While it would be difficult to argue that my life has in any way significantly slowed since the pre-April 12th days (aka the days before my thesis was due), I am spending considerably less time undisturbed in a research cave. Lack of human interaction encourages use of other outlets to process life…like blogging. Hence the plethora of thesis-complaining posts and absence of anything since then.
But more importantly, I think there’s been less to record. Despite finishing school, moving, and settling into what will be my life for as long as the immediately foreseeable future holds, everything simply is, and I’ve been waiting for it.

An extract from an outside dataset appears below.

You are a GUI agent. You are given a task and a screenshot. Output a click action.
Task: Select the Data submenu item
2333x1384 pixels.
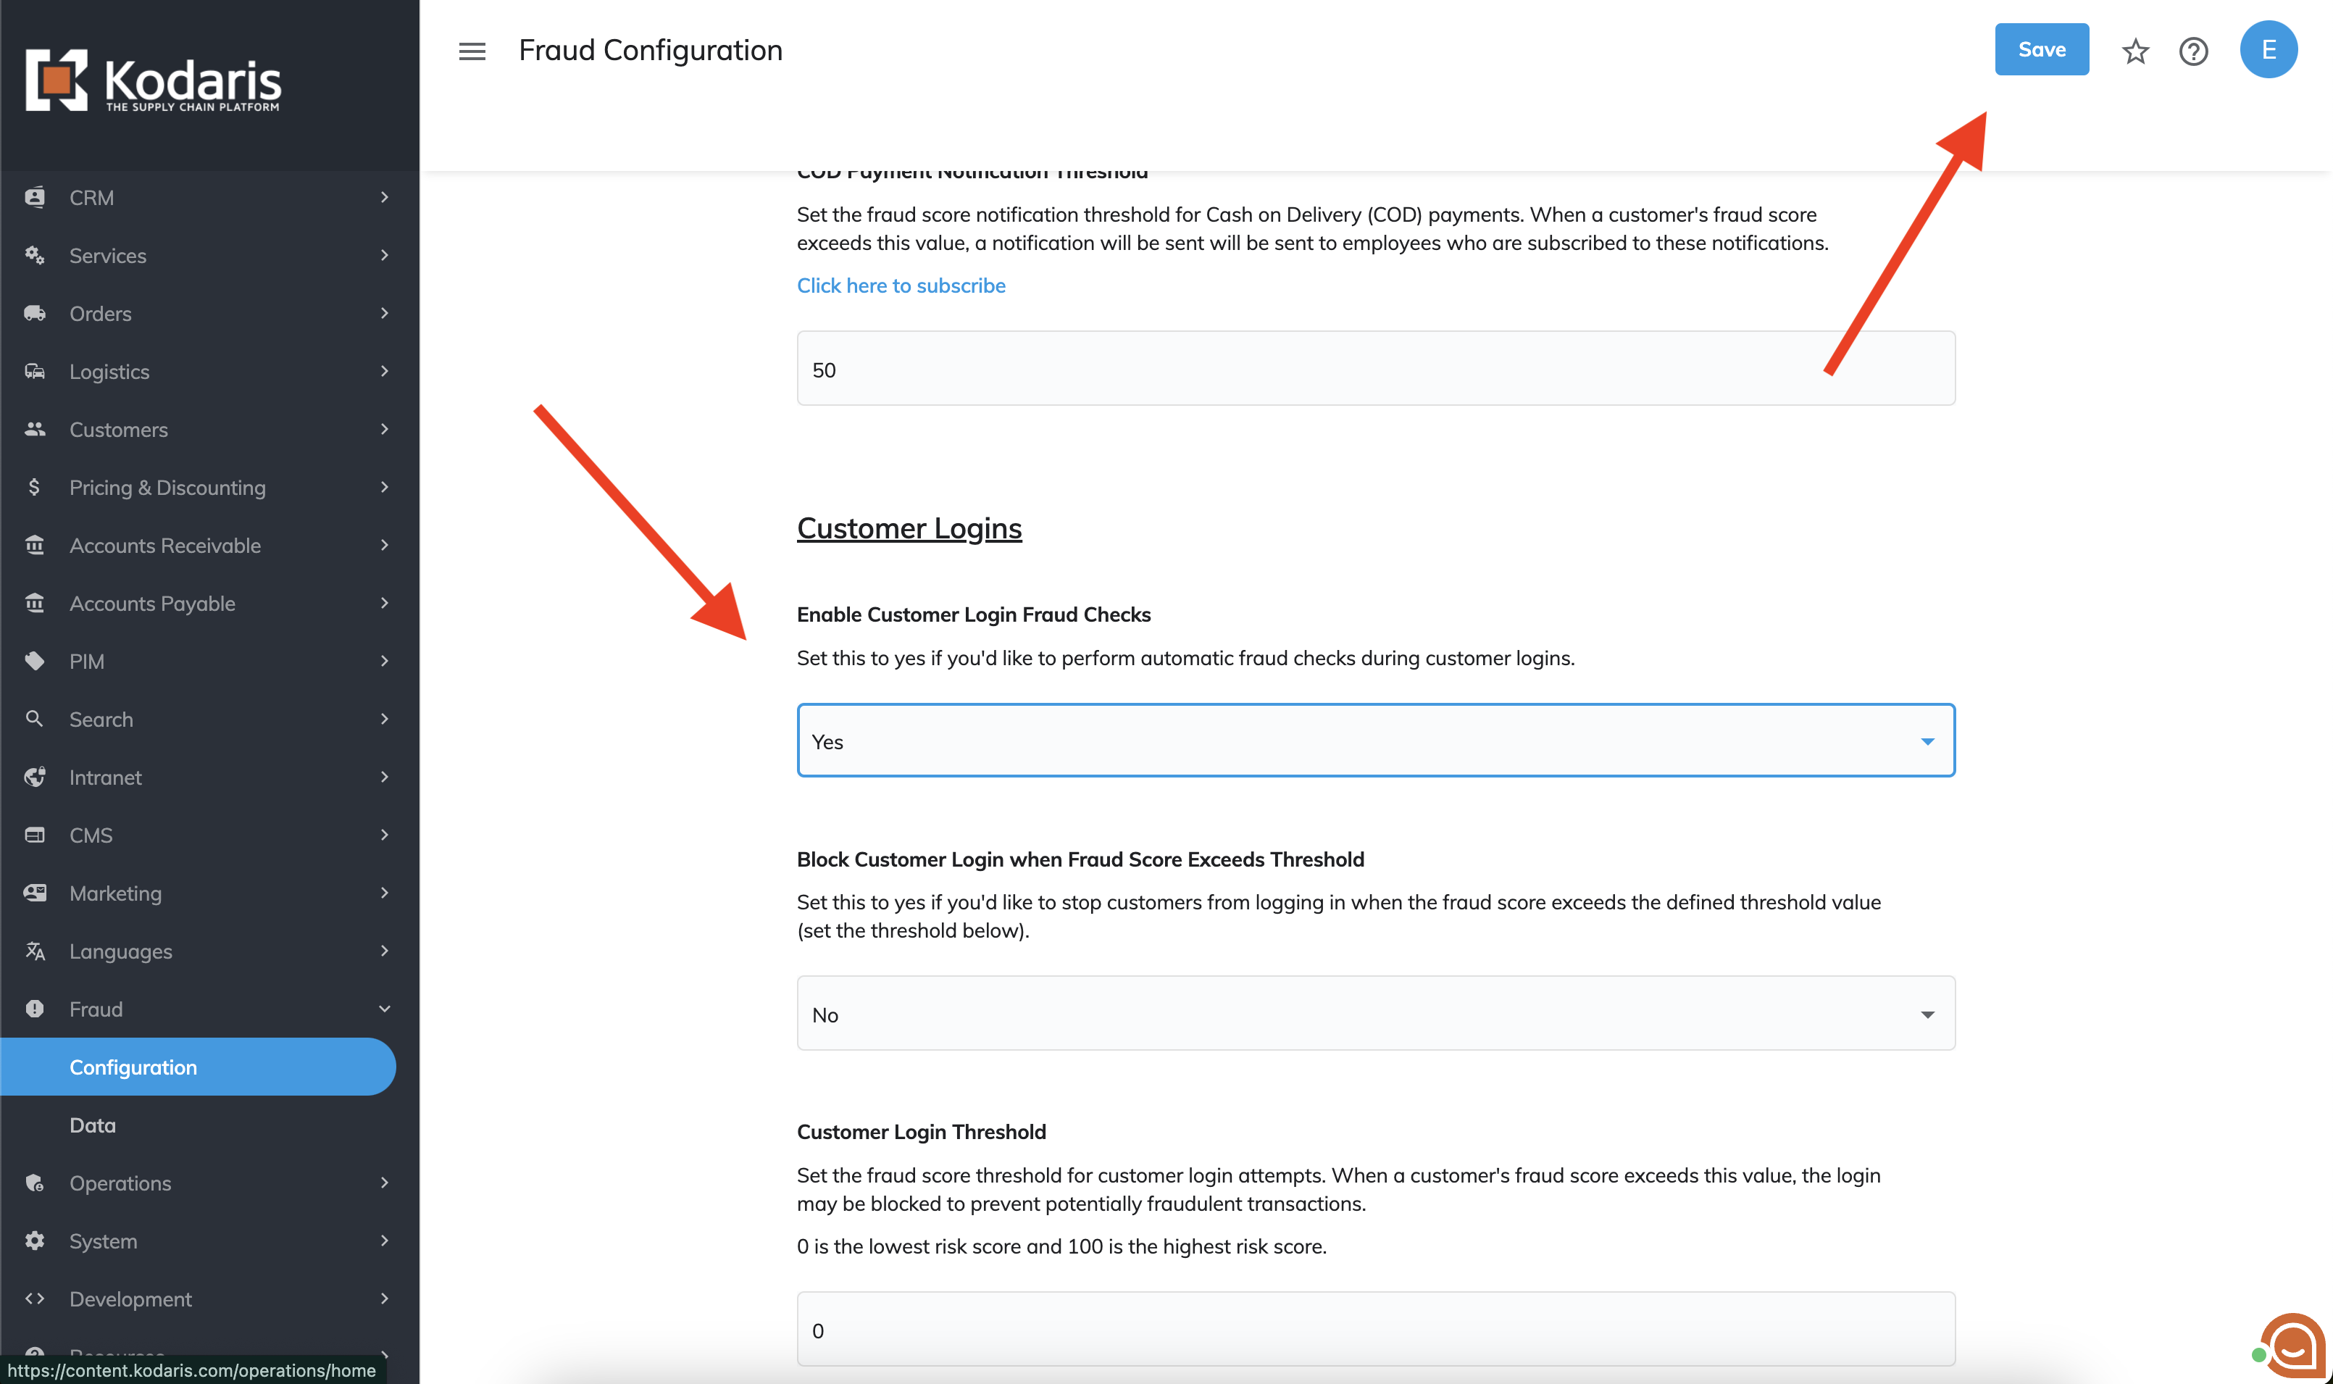coord(93,1125)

I finished school sometime at the end of May, but my thesis eclipsed all other schoolwork in importance sometime in early October. After thesis, none of it mattered any more.
By the spring, I started experiencing some kind of mental whiplash for attempting to fully live in the worlds that were work and school, knowing that I couldn’t fully commit to either. I could remember everything on the church calendar for the next three weeks, but I’d consistently double-book my own schedule because school and work never merged in my head. I willfully chose to try to make the most of what was left of school, but my friends were as aware as I was that my heart wasn’t in it anymore.
I’ve been teased for my lack of sentimentality, which is probably fair. One of the last times I spoke with Prof. Elphick, I went to great lengths to assure him that I didn’t regret my Wesleyan education. Near-complete lack of resources for anything I really cared to study is unfortunate, but learning how to ceaselessly defend and protect myself has got to count for something.
But the truth is, I love a challenge. Sometimes, I love a challenge so much, I bypass the transitions, because what’s next or could be is always more exciting.
This doesn’t deny the importance of the present. In fact, it elevates the importance of the present, because it articulates dreams that are still too splotchy to yet fully-explain as challenges instead of directionless aspiration. It frames the present in the realistic context of what could be.
Some of what I’m working toward are very old dreams, some are clearer than they once were, and some I finally just know how to pursue; and while I’m still drawing the plans, there’s no doubt that it’s a beautiful place to be.